Unlocking even more of the Sabinoso

PHOTO: U.S. Senator Martin Heinrich joins U.S. Department of Interior Secretary Deb Haaland to announce a historic donation and new public access to the Sabinoso Wilderness, Credit: New Mexico Wildlife Federation, July 17, 2021.

Dear Friend,

It was only a few years ago that the public couldn’t access the Sabinoso Wilderness — one of the most unique and beautiful places that New Mexico has to offer. Last month, I was proud to welcome U.S. Department of Interior Secretary Deb Haaland to New Mexico to announce the largest wilderness land donation in U.S. history that will unlock greater public access and nearly double the size of the wilderness area.

I hope you can take a moment to read and share the column below that I wrote in the Las Vegas Optic about this major addition to the Sabinoso, which was made possible by the Trust for Public Land.
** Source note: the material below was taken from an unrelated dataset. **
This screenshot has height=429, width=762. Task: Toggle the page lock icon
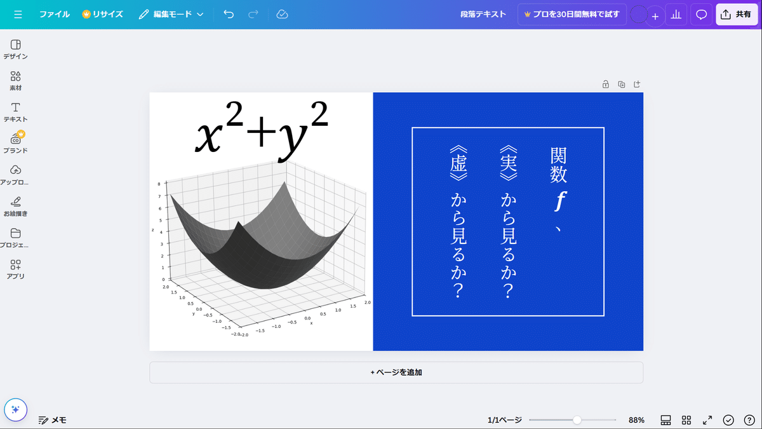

I was also honored to be a part of “El Hermoso Sabinoso,” a documentary film directed and produced by Dave Cox, with the help of the New Mexico Wildlife Federation and the Trust for Public Land, to mark the historic opening and expansion of this incredible land that belongs to us all.
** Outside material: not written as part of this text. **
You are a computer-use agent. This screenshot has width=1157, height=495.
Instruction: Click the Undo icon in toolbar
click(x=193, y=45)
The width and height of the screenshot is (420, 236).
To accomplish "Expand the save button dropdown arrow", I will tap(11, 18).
VIDEO: “El Hermoso Sabinoso,” a documentary film by the New Mexico Wildlife Federation, made possible by the Trust for Public Land; filmed, directed, and produced by Dave Cox, July 29, 2021.

I am so grateful to all of the dedicated conservationists and community leaders who have helped us unlock Northeastern New Mexico’s Sabinoso for adventure.



United States Senator




Unlocking even more access to the Sabinoso Wilderness


By U.S. Senator Martin Heinrich

July 27, 2021


Northeastern New Mexico has long been home to world-class scenic landscapes. Over the weekend, I was proud to join U.S. Department of Interior Secretary Deb Haaland at the Sabinoso Wilderness in San Miguel County as she accepted the largest wilderness land donation in U.S. history that will unlock greater access and nearly double the size of the wilderness area. The generous land donation from the Trust for Public Land to the American people is an area known as Cañon Ciruela that is adjacent to the previous boundary of the Sabinoso.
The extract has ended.